# Help! 60210 or 60220



## lcathey@smsc.org (Oct 28, 2013)

Please code this note .  I think it is 60220, but the hospital is using 60210.  Thanks!!!

PREOPERATIVE DIAGNOSIS:

Right thyroid mass.




POSTOPERATIVE DIAGNOSIS:

Follicular adenoma, right thyroid.




PROCEDURE PERFORMED:

Right thyroid lobectomy




SURGEON:

Charles Richard Frazier, MD




ANESTHESIA:

General.










FINDINGS:

The right thyroid lobe was basically occupied with a 4-5 cm, well

circumscribed, welling encapsulated, slightly inflamed neoplasm

that on fine-needle aspiration had suggested a follicular lesion

with Hurthle cell features.  There was no associated adenopathy

in the neck on the right, and there was no evidence of

abnormality of significant abnormality on the left.




SUMMARY:

After induction of adequate general endotracheal anesthesia, the

patient received a vertical intrascapular roll and the neck was

fully extended.  The anterior neck and chest were then prepped

and draped in the sterile fashion.  A standard collar type

incision was made transversely between the sternocleidomastoid

muscles and carried down sharply through the platysma.  Platysmal

flaps were raised superiorly to the level of the cricothyroid

membrane and inferiorly to the sternal notch.  The strap muscles

were opened in the midline.  The strap muscles were then

carefully dissected off of the right thyroid mass.  Carefully the

middle thyroid vein was identified and ligated over 4-0 silk and

then the inferior pole vessels were dealt with in the same way.

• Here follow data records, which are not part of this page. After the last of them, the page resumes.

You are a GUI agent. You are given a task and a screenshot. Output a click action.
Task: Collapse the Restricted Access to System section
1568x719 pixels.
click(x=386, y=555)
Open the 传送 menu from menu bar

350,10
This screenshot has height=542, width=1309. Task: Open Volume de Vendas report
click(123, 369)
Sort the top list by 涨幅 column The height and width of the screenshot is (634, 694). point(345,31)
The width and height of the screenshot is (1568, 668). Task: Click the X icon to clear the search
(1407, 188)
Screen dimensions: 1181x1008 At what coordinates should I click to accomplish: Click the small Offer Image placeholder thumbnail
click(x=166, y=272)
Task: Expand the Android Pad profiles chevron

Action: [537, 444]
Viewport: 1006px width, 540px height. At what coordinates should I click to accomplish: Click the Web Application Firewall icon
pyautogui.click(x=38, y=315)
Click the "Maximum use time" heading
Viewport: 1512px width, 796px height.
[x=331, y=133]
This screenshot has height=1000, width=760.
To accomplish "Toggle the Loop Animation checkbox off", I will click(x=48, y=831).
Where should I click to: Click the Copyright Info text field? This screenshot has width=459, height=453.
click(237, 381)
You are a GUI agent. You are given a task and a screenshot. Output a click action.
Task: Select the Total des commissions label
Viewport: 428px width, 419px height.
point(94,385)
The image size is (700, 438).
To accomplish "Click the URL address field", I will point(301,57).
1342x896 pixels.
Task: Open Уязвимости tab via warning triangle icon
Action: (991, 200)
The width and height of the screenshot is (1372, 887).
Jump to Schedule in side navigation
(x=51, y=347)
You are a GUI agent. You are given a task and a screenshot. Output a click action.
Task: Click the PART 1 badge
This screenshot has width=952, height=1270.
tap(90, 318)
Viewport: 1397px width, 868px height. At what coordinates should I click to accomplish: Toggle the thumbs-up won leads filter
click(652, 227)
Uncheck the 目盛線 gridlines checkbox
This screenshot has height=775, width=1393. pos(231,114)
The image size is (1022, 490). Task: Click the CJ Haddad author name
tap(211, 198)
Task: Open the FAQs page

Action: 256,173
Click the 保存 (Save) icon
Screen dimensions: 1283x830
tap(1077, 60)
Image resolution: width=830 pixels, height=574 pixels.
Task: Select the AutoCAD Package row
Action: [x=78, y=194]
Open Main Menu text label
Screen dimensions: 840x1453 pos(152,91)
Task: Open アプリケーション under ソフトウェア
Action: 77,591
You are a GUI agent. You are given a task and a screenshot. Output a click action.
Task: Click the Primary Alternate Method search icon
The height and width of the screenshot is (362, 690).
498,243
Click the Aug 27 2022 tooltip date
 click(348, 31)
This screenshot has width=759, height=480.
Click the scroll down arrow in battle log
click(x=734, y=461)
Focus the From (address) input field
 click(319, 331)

It was at this point, with the medial rotation now possible that

the inferior parathyroid on the right was identified and

protected.  Carefully the recurrent laryngeal nerve was

identified and during this portion of the dissection the superior

parathyroid was identified and protected.  The superior pole

vessels were then divided over 3-0 silk and the gland rotated

medially.  Carefully the nodule and the lobe were dissected off

the tracheoesophageal groove protecting the nerve throughout its

course, allowing division of the ligament of Berry, bringing the

lobe and nodule up to the isthmus.  The isthmus was then crushed,

clamped and the mass sharply removed.  The isthmus was ligated

over running locking 2-0 silk.  Immediate pathologic evaluation

suggested a follicular neoplasm, but no evidence of malignant

change was seen and once again, some Hurthle cell features were

noted.  Therefore, attention was turned toward closure.  In this

regard, the neck was irrigated and hemostasis confirmed with

Avitene.  The strap muscles and platysma were closed with

interrupted 3-0 chromic while the skin was closed with running 4-

0 Vicryl in an intracuticular fashion.  Steri-Strips and sterile

dressings were applied.  Final needle lap sponge and instrument

counts were reported as correct.  At extubation the vocal cords

were directly visualized and both were equally mobile.  She was

taken to recovery in stable condition.


----------